After surgery, medical therapy is typically recommended to maintain the native hair surrounding the transplanted zone. The transplant itself does not stop ongoing loss in follicles that were not moved.
A Question Worth Sitting With
Before scheduling a consultation, consider this: if the surgeon told you that you are not a candidate and offered a medical therapy plan instead, would you consider that a useful outcome — or would you feel the visit was a failure?
If the honest answer is the latter, it is worth thinking through what you are looking for. Surgery works best when it is the right tool for the clinical situation, not the fastest available path to an answer.
Sources
- Bernstein Medical. Are You a Hair Transplant Candidate? Updated March 2025.
- Unger R. & Shapiro R. Is Every Patient of Hair Loss a Candidate for Hair Transplant? PMC, 2021. PMC8719975.
- Zito P.M. & Raggio B.S. Hair Transplantation. StatPearls, NIH, 2024. NBK547740.

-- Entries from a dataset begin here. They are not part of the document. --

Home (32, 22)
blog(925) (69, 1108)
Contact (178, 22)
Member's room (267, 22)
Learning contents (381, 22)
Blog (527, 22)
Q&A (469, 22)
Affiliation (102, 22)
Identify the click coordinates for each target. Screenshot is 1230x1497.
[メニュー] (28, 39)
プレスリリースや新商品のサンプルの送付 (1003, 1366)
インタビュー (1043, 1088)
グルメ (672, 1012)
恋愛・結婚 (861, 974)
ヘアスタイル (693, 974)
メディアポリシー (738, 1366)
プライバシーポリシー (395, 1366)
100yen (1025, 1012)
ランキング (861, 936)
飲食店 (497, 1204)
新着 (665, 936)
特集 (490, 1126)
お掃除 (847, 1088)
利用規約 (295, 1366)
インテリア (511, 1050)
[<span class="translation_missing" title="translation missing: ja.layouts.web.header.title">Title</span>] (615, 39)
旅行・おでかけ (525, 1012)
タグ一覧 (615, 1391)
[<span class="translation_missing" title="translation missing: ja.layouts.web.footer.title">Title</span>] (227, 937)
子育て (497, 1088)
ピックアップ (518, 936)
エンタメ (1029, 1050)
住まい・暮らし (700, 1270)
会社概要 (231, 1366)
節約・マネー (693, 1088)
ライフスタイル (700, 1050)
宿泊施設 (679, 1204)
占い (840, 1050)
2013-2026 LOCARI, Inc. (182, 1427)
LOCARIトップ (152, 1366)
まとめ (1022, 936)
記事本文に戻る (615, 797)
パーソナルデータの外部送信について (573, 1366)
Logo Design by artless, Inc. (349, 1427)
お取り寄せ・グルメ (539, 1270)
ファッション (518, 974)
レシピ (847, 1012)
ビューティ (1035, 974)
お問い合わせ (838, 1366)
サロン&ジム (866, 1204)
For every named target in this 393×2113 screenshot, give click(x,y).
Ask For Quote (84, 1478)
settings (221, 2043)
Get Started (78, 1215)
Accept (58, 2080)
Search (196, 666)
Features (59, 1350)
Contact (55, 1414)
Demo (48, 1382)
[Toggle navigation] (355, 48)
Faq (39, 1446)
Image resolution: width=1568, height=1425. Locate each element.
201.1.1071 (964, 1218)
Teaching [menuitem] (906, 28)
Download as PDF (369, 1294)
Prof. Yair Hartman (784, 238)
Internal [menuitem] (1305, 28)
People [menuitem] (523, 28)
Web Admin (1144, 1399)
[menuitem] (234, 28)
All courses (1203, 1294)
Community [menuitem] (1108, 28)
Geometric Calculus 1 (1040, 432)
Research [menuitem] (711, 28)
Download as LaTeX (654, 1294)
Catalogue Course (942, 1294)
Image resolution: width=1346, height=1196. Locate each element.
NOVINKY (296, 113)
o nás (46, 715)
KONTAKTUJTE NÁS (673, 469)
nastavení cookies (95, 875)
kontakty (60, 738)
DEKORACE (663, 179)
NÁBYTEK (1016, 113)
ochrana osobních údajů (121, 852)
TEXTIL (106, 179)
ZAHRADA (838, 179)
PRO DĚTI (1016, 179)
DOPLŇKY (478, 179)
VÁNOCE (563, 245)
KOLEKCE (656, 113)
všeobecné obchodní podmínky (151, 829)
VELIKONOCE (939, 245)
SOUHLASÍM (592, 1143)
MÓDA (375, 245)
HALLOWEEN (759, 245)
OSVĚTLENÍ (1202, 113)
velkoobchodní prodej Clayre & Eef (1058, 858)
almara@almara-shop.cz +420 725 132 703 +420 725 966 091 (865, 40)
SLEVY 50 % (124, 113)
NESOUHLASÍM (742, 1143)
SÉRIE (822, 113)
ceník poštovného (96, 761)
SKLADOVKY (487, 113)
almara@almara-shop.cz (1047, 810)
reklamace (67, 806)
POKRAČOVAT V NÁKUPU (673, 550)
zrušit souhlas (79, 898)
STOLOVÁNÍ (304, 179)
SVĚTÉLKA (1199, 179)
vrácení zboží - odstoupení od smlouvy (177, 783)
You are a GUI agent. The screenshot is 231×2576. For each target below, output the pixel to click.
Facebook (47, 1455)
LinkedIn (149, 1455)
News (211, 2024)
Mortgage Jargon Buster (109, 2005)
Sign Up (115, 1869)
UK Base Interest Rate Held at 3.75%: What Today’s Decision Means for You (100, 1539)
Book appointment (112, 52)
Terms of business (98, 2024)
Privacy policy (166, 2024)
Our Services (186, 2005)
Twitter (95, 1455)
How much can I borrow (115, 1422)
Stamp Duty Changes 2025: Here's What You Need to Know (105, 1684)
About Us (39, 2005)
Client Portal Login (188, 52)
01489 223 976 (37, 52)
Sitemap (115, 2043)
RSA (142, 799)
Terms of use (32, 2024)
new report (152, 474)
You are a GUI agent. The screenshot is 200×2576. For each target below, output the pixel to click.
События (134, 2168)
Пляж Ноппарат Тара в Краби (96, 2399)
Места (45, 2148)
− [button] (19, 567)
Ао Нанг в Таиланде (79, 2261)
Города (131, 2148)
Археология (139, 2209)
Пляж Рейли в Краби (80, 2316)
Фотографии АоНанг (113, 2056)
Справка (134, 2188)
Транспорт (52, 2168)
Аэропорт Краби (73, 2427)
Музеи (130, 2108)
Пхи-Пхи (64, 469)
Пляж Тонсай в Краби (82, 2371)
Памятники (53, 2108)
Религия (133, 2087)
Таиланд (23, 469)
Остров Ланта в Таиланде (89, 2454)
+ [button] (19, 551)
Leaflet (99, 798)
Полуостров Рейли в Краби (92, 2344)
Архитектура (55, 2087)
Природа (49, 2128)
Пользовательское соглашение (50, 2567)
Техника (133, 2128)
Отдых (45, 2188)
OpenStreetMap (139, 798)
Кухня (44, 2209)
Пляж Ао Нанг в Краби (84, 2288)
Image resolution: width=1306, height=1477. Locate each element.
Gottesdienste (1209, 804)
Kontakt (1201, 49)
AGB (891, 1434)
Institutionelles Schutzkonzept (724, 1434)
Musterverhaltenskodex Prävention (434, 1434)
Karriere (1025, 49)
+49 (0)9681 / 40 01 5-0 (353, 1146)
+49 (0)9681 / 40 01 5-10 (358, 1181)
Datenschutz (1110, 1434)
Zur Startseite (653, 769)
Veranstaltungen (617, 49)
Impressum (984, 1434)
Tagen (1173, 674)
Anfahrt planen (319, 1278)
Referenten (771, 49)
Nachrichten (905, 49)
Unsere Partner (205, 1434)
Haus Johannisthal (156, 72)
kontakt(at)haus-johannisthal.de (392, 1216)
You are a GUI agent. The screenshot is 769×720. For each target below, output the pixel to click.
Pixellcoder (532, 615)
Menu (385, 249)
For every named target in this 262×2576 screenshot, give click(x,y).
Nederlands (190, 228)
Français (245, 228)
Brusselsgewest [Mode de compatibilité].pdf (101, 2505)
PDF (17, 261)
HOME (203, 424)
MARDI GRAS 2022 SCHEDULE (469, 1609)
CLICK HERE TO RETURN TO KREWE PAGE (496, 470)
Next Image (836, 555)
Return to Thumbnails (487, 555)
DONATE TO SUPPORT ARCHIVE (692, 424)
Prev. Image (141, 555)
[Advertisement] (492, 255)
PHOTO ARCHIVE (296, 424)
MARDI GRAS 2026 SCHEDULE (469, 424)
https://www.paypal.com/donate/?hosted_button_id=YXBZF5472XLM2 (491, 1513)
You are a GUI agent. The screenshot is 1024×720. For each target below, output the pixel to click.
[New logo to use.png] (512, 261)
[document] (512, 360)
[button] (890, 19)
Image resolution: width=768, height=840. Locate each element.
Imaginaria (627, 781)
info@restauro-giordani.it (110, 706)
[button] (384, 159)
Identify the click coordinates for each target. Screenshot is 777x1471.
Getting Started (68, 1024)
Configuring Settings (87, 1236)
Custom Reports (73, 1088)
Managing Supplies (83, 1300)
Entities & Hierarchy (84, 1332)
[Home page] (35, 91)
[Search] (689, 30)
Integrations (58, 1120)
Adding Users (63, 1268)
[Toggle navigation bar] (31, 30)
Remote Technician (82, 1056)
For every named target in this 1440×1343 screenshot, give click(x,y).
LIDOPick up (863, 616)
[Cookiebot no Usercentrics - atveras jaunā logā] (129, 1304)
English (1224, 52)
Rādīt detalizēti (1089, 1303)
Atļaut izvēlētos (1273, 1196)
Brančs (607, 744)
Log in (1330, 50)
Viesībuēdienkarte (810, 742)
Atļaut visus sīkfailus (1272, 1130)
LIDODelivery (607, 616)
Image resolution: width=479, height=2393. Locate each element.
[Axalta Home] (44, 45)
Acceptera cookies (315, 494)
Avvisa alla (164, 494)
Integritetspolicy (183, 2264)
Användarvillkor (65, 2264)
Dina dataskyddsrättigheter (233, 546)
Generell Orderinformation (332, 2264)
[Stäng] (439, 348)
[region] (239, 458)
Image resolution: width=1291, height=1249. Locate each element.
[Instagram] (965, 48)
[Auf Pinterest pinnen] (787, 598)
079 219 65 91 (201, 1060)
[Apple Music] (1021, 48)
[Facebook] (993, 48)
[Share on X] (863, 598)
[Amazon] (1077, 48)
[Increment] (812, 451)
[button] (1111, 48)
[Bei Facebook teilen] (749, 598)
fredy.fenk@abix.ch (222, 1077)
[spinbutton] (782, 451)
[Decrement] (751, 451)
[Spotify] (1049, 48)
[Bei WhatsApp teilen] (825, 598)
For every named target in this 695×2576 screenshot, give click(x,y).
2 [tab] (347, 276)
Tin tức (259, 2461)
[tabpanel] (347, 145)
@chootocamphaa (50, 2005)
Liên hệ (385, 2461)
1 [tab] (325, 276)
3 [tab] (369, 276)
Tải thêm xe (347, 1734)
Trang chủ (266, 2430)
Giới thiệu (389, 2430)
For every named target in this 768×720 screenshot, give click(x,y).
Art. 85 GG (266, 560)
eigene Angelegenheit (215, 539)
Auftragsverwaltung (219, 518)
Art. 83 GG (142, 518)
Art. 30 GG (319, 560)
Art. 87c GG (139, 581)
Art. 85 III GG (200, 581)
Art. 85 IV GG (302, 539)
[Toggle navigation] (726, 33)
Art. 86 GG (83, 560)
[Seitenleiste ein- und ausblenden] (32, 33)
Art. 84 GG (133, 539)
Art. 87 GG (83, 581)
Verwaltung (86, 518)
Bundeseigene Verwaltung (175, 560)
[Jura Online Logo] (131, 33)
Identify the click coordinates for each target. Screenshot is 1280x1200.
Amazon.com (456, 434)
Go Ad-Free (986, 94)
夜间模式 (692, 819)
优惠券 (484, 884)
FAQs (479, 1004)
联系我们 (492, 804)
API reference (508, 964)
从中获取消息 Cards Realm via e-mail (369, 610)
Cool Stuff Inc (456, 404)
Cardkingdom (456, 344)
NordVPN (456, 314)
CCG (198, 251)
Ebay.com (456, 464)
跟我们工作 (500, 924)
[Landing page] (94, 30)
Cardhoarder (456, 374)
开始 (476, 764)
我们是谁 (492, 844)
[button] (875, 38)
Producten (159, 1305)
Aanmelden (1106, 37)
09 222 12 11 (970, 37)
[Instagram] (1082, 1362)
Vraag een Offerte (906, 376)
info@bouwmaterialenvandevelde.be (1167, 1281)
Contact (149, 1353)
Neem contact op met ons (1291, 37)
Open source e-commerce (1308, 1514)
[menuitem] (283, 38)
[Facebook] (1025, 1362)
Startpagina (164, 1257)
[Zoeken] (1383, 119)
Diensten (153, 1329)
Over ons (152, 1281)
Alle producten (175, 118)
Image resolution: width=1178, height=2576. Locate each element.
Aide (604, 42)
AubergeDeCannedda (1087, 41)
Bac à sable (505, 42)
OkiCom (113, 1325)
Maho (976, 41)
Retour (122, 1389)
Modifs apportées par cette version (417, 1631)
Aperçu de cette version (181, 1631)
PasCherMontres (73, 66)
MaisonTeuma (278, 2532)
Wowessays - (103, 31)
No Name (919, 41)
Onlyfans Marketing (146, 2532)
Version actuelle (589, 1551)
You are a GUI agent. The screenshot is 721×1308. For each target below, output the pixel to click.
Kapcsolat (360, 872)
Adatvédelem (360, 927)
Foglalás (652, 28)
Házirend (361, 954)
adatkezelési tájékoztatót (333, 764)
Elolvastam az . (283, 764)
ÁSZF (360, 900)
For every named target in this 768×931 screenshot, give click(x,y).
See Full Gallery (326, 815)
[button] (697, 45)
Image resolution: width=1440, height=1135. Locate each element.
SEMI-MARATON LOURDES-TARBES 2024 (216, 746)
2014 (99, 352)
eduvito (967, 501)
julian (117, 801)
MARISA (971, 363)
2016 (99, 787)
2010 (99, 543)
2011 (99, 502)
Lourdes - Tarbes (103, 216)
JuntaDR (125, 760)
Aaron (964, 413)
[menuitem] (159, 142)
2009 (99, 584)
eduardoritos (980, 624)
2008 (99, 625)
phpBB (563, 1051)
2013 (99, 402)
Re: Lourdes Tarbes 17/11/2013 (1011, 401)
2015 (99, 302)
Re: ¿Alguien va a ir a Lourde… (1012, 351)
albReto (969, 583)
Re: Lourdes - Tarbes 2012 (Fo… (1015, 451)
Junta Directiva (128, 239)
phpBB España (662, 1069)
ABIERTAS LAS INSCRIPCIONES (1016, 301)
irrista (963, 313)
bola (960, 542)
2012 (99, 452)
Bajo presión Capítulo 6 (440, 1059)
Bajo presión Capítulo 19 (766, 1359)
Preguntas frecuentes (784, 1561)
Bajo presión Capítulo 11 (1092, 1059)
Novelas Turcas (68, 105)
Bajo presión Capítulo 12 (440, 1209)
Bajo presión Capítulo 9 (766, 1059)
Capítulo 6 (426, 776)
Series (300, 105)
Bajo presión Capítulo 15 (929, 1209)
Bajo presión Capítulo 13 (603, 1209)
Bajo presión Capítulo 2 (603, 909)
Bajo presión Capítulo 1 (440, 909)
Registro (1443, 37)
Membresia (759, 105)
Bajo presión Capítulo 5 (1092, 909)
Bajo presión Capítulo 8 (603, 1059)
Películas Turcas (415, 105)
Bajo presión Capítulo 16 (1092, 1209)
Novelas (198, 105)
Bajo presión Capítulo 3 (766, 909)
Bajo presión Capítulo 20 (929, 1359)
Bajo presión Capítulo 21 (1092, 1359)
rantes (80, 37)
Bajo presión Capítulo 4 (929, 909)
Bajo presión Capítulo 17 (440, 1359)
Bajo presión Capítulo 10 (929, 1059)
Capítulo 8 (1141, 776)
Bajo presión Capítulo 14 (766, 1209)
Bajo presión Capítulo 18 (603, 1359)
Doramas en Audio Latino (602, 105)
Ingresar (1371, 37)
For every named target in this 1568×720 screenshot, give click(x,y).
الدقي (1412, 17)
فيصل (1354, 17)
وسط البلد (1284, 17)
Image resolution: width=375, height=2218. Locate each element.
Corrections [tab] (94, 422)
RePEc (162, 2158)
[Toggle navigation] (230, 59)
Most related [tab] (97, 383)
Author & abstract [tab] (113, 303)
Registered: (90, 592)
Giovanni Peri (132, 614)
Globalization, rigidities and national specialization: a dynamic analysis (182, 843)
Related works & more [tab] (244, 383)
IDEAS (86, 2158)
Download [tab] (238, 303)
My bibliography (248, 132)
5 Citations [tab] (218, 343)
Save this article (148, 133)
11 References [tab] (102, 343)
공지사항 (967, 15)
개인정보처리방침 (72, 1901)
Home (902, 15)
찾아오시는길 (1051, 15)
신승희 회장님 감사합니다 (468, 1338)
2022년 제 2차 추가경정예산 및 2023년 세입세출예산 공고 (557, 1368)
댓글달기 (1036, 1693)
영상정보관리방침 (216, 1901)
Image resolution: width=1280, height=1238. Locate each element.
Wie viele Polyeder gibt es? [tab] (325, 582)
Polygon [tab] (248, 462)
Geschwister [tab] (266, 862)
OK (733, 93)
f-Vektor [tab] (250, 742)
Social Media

- Brinks et al. Hair Transplant: Patient Candidacy, Medical Optimization, and Surgical Considerations. International Journal of Dermatology, 2025. doi:10.1111/ijd.17961.
- Association of Hair Restoration Surgeons of India. Hair Transplant Practice Guidelines. J Cutan Aesthet Surg, 2021. PMC8611706.
- Tan et al. Psychological Dimensions of Hair Transplantation. Journal of Cosmetic Dermatology, 2025. doi:10.1111/jocd.70475.
- Hair Transplant Forum International. Body Dysmorphic Disorder in Hair Loss Patients. ISHRS, 2012. 22(4):133.